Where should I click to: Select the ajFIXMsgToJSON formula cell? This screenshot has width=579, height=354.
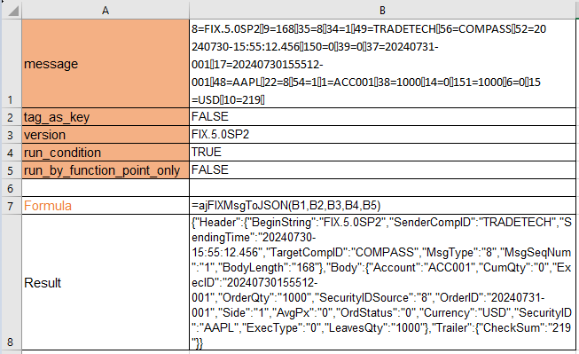click(x=382, y=206)
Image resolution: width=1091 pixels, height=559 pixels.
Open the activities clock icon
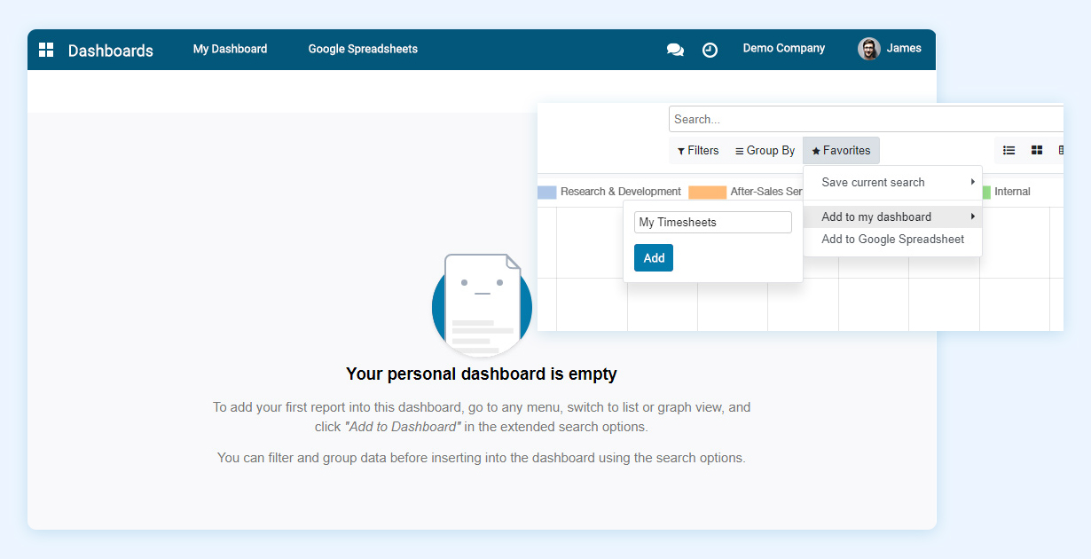point(710,50)
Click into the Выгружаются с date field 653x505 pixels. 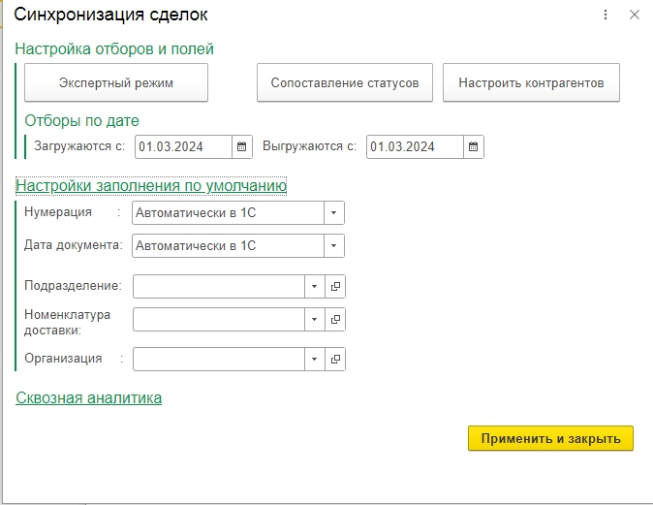pos(413,147)
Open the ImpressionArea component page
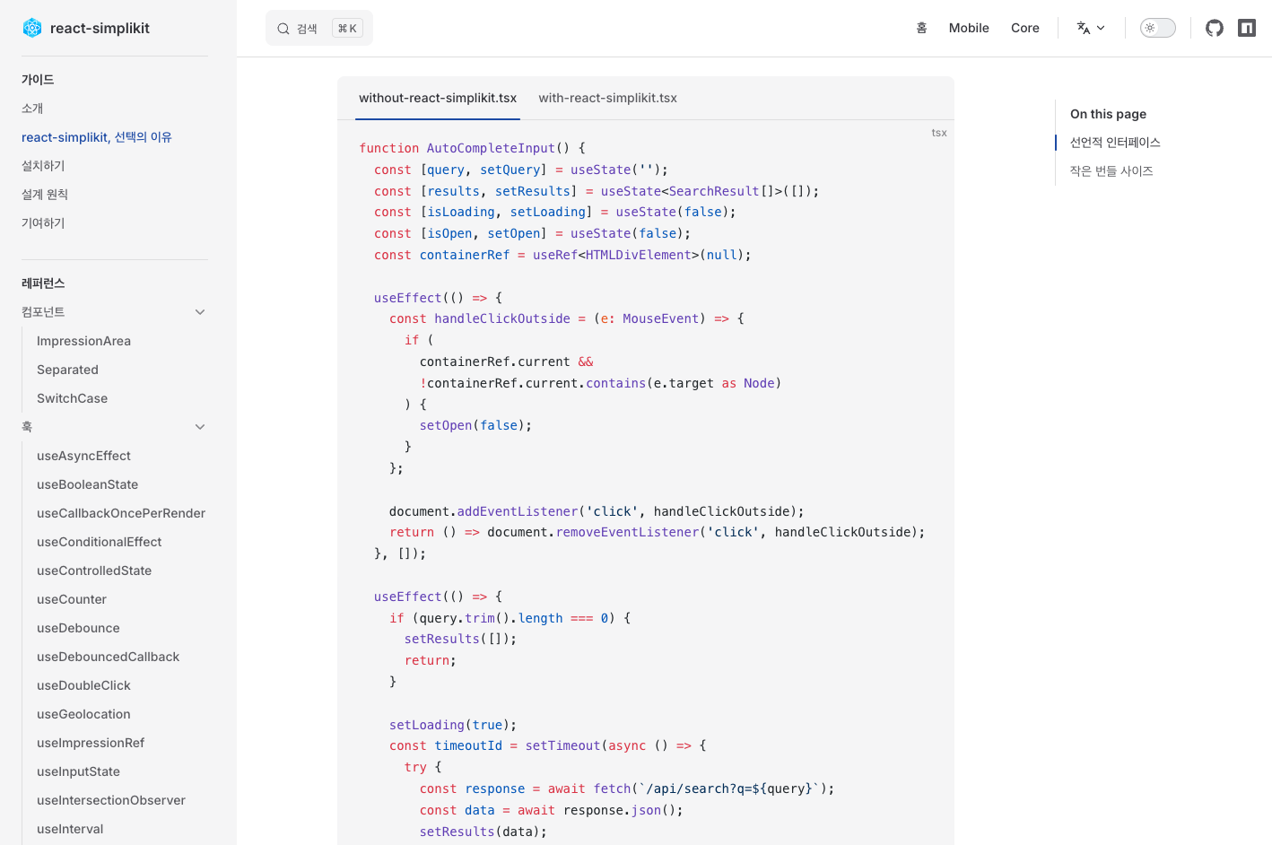 tap(83, 341)
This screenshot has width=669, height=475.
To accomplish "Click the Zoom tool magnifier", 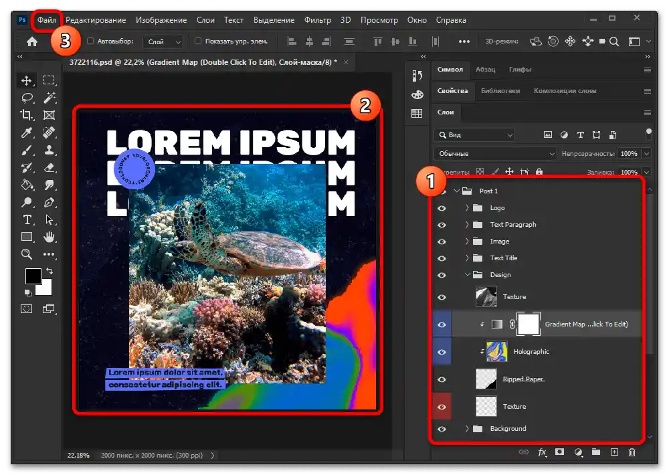I will coord(27,254).
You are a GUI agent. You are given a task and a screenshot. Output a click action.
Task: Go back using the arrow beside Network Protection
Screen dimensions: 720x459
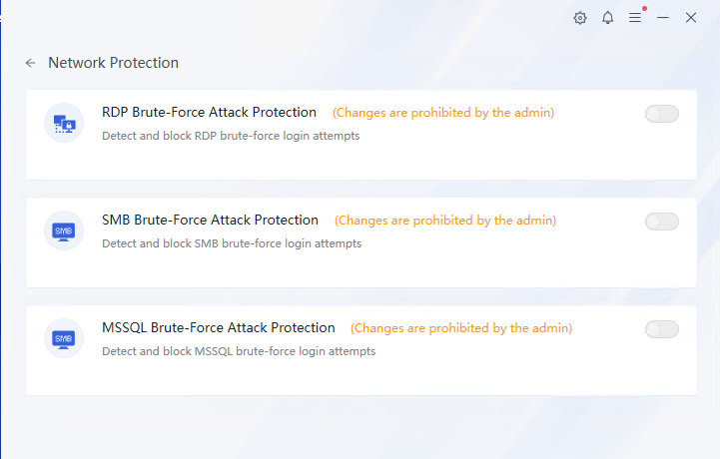[31, 63]
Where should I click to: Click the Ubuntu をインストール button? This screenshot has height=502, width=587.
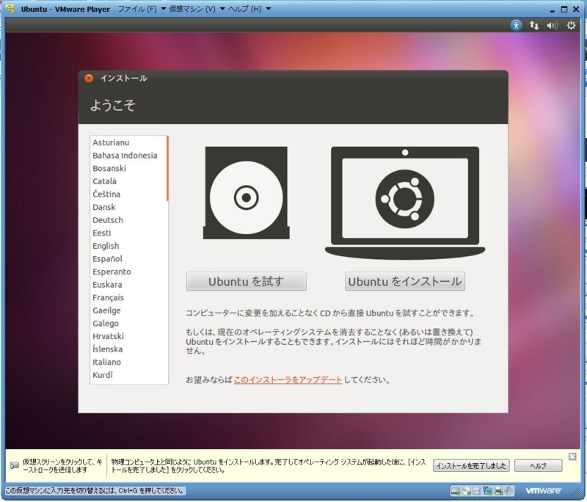click(x=406, y=282)
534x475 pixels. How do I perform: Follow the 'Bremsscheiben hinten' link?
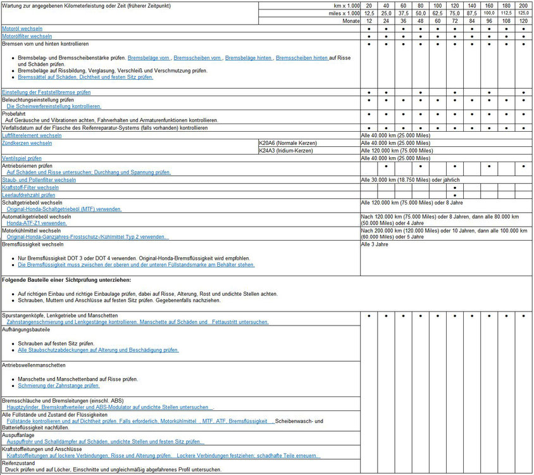click(x=302, y=58)
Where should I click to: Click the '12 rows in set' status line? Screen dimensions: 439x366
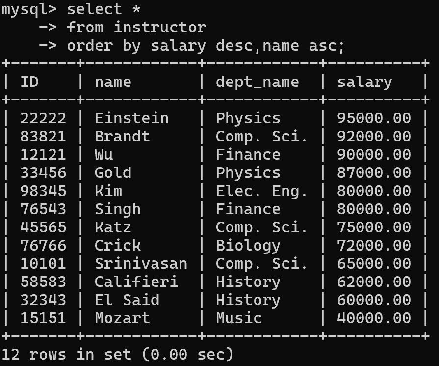tap(117, 354)
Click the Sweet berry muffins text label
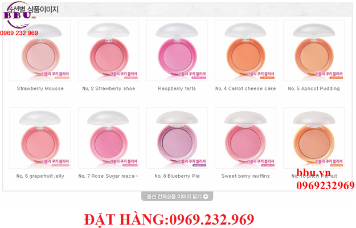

→ PROBLEM DESCRIPTION
With every picture left out, print exactly the lines from the one containing "Screen dimensions: 720x459" through the final line of the material above.

→ RESULT OF THIS EXERCISE
Screen dimensions: 720x459
[31, 63]
Where should I click to: Click the Ubuntu をインストール button? This screenshot has height=502, width=587.
click(x=406, y=282)
534x475 pixels. How do I perform: Follow the 'Bremsscheiben hinten' link?
click(x=302, y=58)
Where should I click to: Click the '12 rows in set' status line? Screen dimensions: 439x366
tap(117, 354)
Click the Sweet berry muffins text label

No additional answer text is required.